WORK INSTRUCTION A: Reproduce word for word the part of the article on AI search that begins with the words containing "Two kinds of" and ends with "it used to.".
WORK INSTRUCTION B: Name every person, company, and online service that the article on AI search mentions by name, in the order they first appear.

PASSAGE:
┄┄┄┄┄┄┄┄┄┄

What AI Search Means for Creators (And What I'm Building Now)
You've watched your blog traffic slide for months now, and every time you type a question into Google the answer is already sitting right there at the top, so there's no real reason for anyone to click through to your site anymore. If you've started to wonder whether writing content is even worth it at this point, you are definitely not the only one asking that question.
I've been sitting with that same question myself, and then I listened to an interview that gave me the clearest read on this whole moment that I've heard so far, so I want to walk you through what it actually said and then show you exactly what I'm building in my own business because of it.
The shift everyone feels but can't name
The interview was Neville Medhora talking with Tim Soulo, the CMO of Ahrefs, and you can watch the full conversation on YouTube if you want the long version. Ahrefs is an SEO data company that sits on search data almost nobody else has access to, so when Tim talks about where search is actually heading, it's the kind of read that's worth slowing down for.
His take is that this is the biggest shift he has seen in his entire career, and the way he describes it is that for years Google has been slowly keeping more and more clicks for itself by answering questions right there on the results page, and now that slow drift has turned into something sudden, because AI overviews are everywhere and a lot of people have stopped searching Google at all and just ask ChatGPT instead.
The part that actually changed how I think about this is that he doesn't believe search is dead at all, because people are never going to stop searching for things, and what has really changed is simply where they go to do that searching and how the answer gets put together once they get there.
Two kinds of content, and only one still wins
This is the idea I keep coming back to, because Tim splits all content into two different buckets and only one of them still works the way it used to.

┄┄┄┄┄┄┄┄┄┄

DATASET CONTENT:
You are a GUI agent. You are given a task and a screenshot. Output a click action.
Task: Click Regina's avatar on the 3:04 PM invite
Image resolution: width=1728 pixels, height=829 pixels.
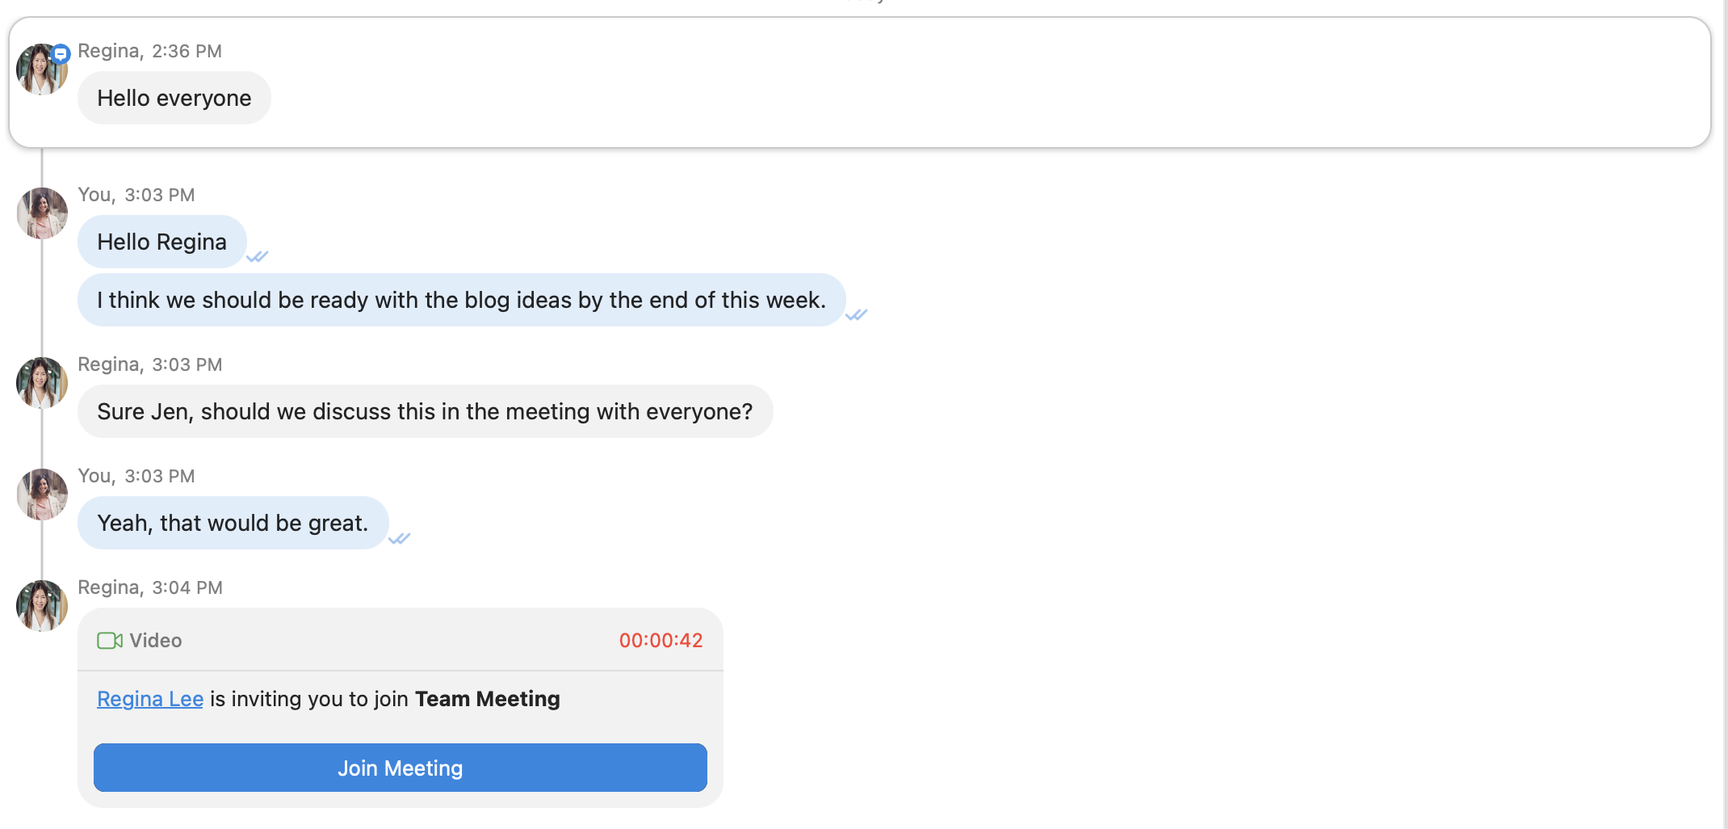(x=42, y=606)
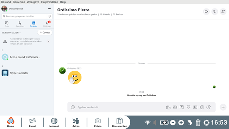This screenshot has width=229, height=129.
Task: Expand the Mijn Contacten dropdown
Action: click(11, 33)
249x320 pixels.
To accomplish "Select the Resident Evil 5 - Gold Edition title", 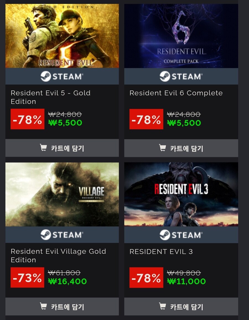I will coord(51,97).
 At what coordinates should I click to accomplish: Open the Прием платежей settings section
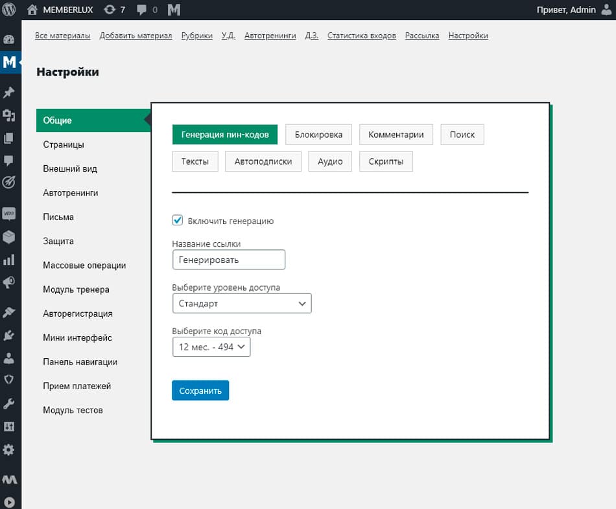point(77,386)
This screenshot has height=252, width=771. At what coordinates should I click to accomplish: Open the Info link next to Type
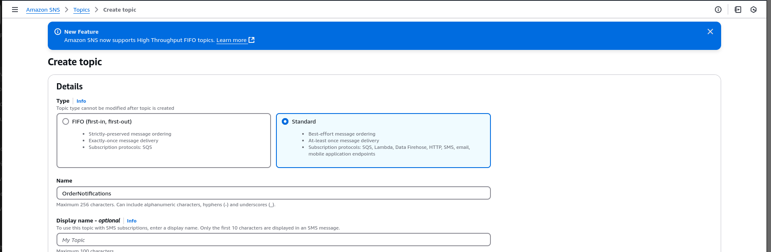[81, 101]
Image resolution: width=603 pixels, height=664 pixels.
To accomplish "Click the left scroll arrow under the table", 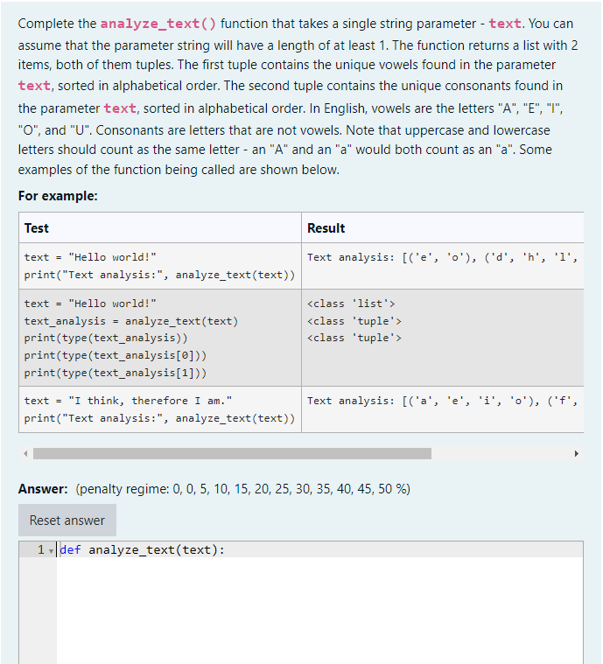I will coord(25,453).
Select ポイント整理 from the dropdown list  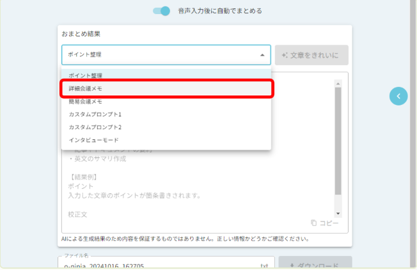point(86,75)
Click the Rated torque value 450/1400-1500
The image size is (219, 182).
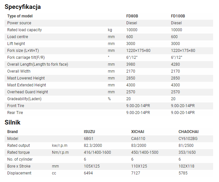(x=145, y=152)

┄┄┄┄┄┄┄┄┄┄

ANSWER A:
Two kinds of content, and only one still wins
This is the idea I keep coming back to, because Tim splits all content into two different buckets and only one of them still works the way it used to.

ANSWER B:
Google
Neville Medhora
Tim Soulo
Ahrefs
YouTube
ChatGPT